■ AIM OF THE EXERCISE
If any record holds an image, omit the image and print the rest exactly.

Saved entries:
-*-

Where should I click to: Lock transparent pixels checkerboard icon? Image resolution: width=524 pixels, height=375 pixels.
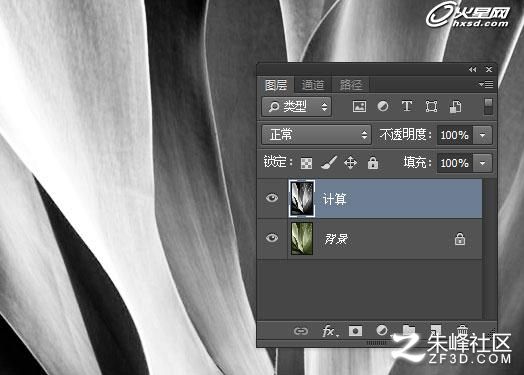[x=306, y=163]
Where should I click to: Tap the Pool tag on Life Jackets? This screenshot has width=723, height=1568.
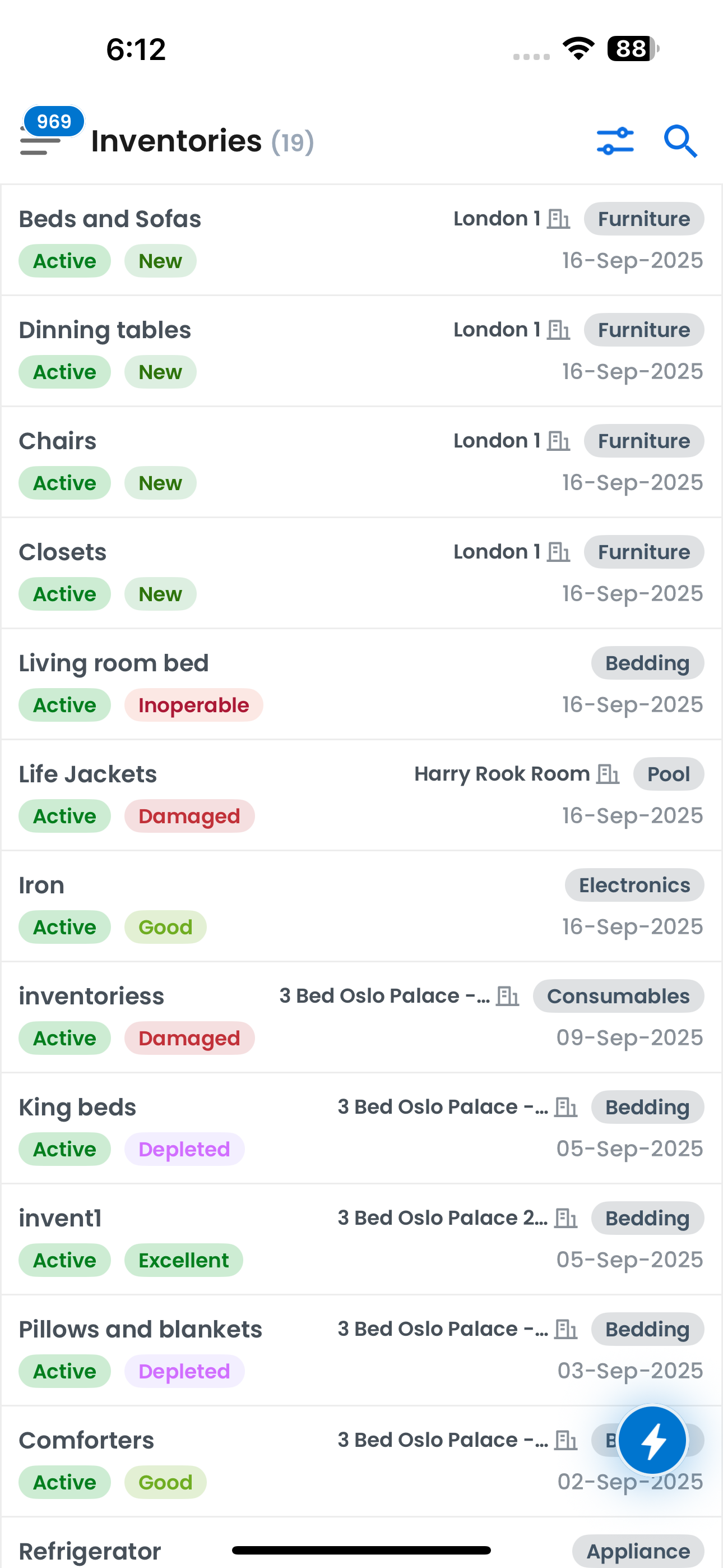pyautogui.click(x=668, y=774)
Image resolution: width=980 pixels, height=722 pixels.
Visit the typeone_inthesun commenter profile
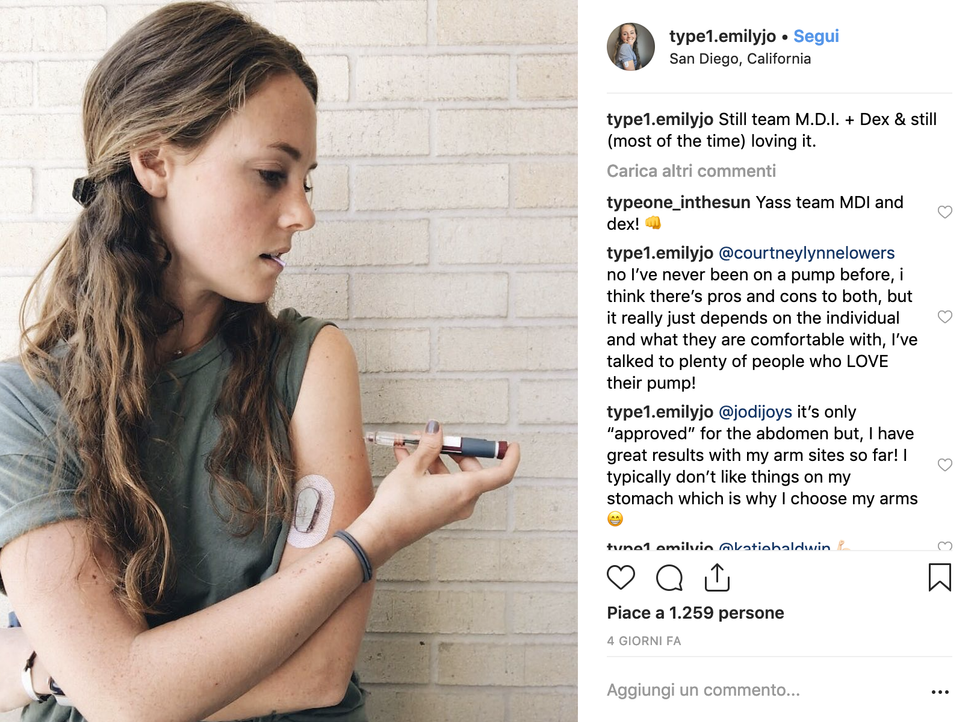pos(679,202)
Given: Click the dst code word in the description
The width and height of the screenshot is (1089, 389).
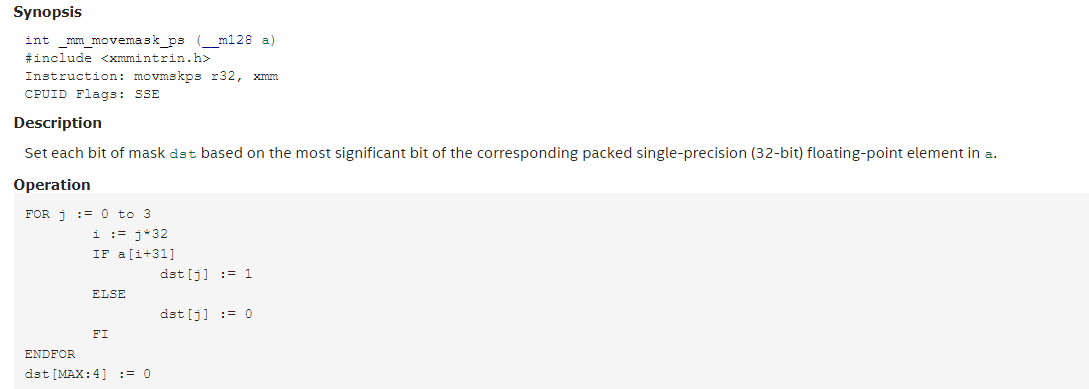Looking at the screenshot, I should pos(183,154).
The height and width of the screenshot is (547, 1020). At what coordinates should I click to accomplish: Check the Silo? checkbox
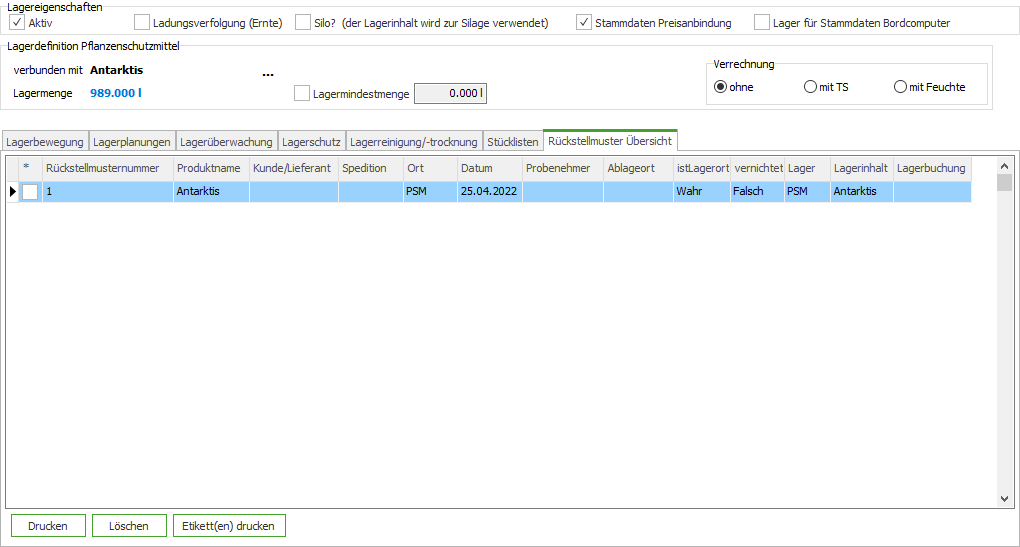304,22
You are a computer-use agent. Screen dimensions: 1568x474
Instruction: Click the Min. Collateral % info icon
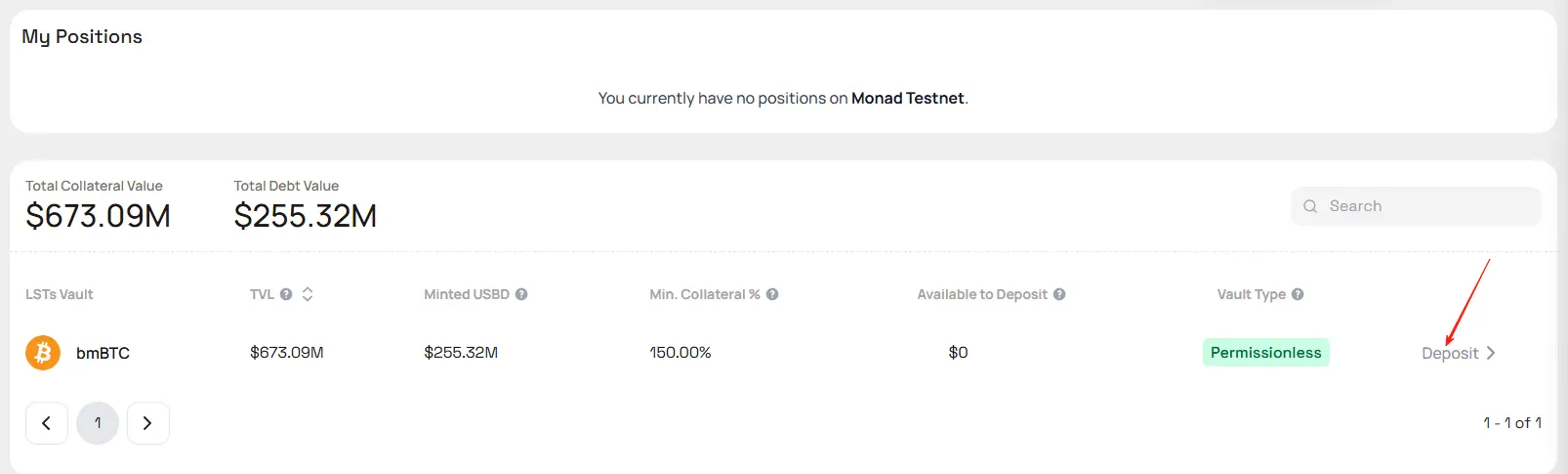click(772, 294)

-*-

■ RESPONSE AREA
Where should I click to: Lock transparent pixels checkerboard icon? Image resolution: width=524 pixels, height=375 pixels.
[x=306, y=163]
Where should I click to: Tap the Pool tag on Life Jackets? This screenshot has width=723, height=1568.
pyautogui.click(x=668, y=774)
Image resolution: width=980 pixels, height=722 pixels.
Visit the typeone_inthesun commenter profile
pos(679,202)
Given: Click the dst code word in the description
The width and height of the screenshot is (1089, 389).
Looking at the screenshot, I should pos(183,154).
The height and width of the screenshot is (547, 1020). At what coordinates should I click to accomplish: Check the Silo? checkbox
304,22
You are a computer-use agent. Screen dimensions: 1568x474
Instruction: Click the Min. Collateral % info icon
click(772, 294)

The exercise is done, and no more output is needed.